Rewrite the records below, changing "italic" to "bold" and leaving everything else as it is. Omit the pictures from your answer.

Extracted records:
+ + + + + + +

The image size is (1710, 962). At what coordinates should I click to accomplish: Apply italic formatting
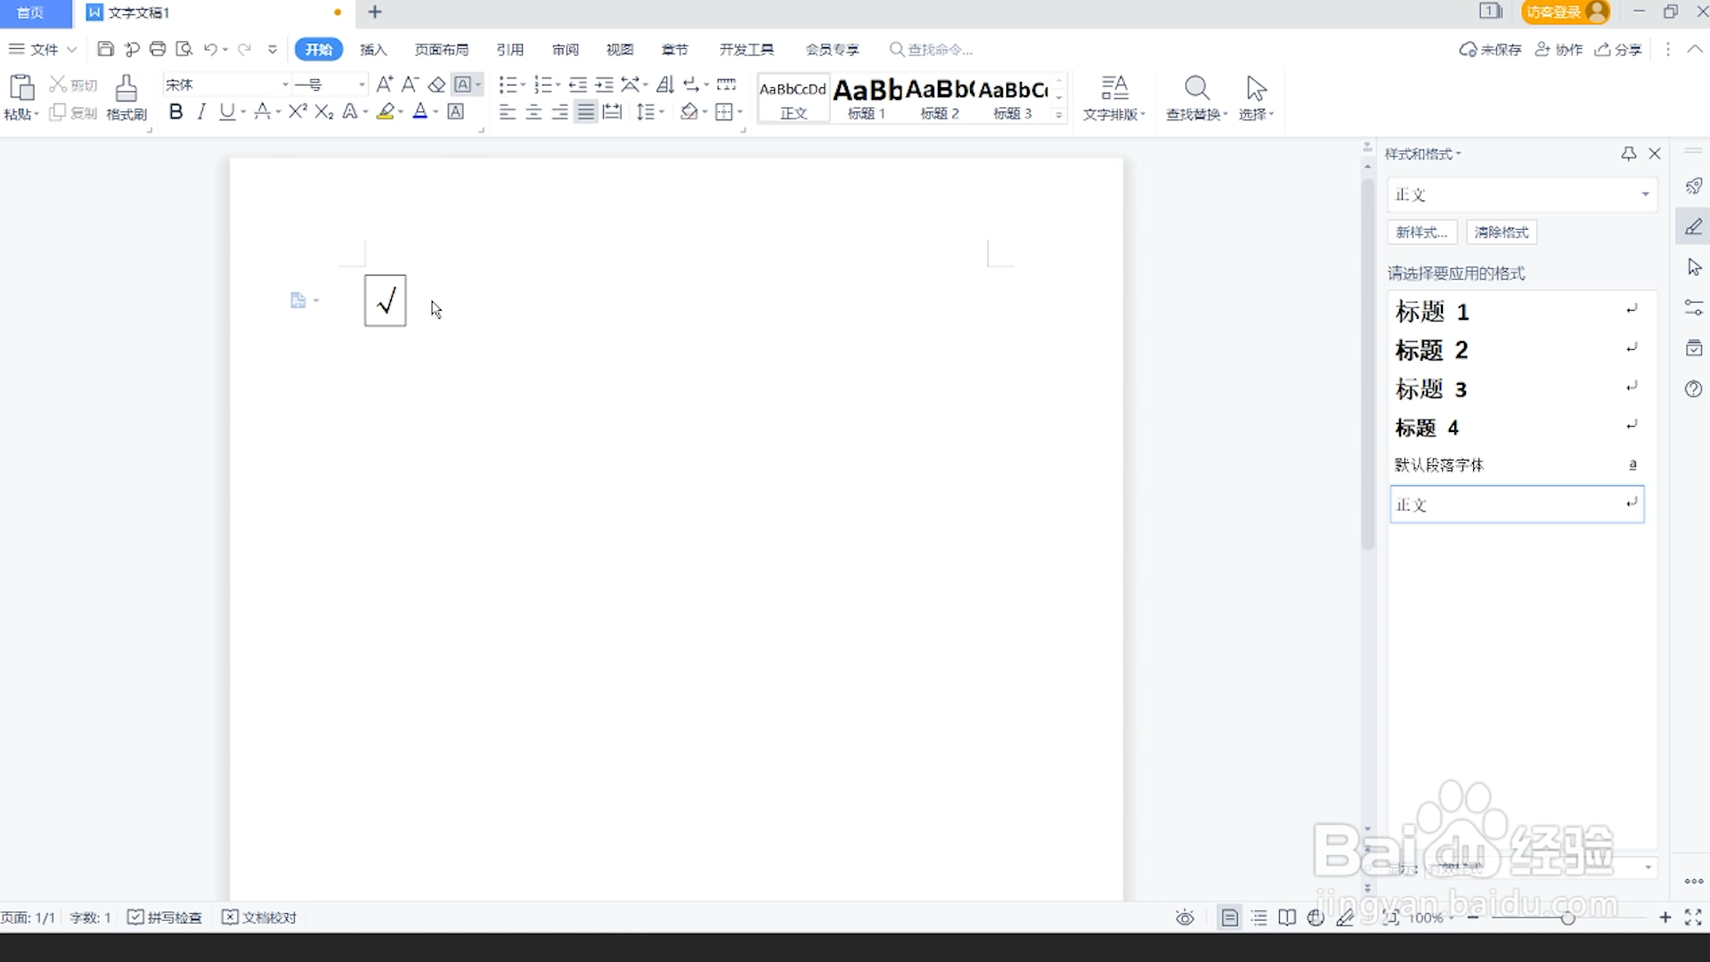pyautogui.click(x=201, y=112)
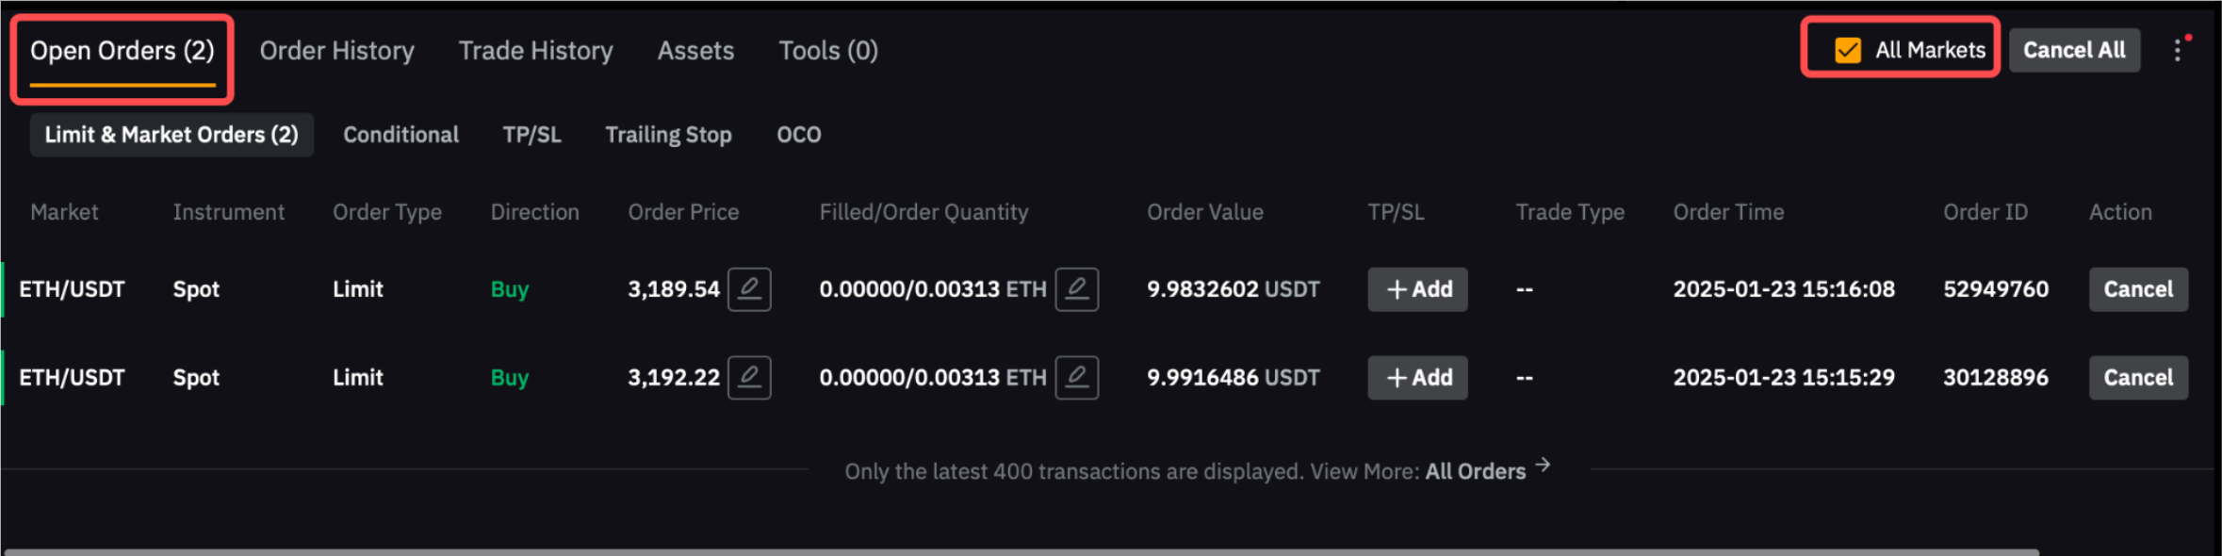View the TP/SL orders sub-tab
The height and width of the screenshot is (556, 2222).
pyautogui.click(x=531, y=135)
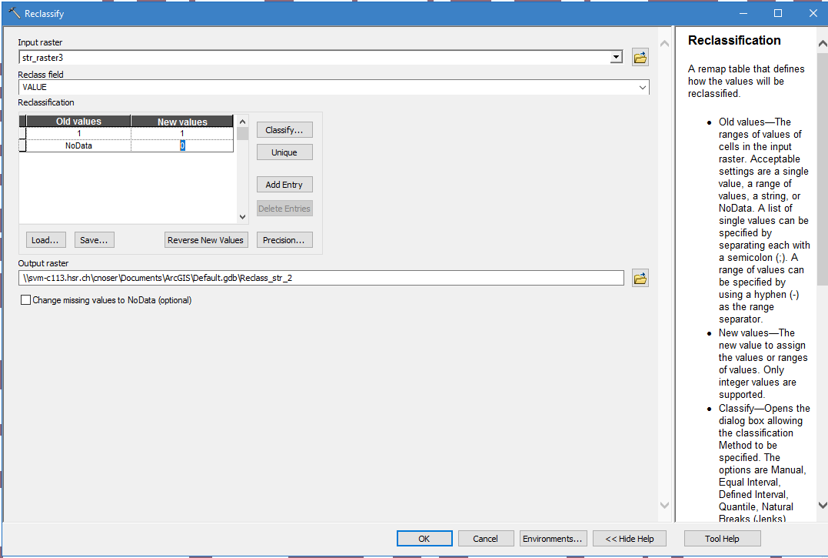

+ + + + + + +

SOLVED EXERCISE:
The image size is (1710, 962). At what coordinates should I click to accomplish: Apply bold formatting
pyautogui.click(x=201, y=112)
View the TP/SL orders sub-tab
The height and width of the screenshot is (556, 2222).
pyautogui.click(x=531, y=135)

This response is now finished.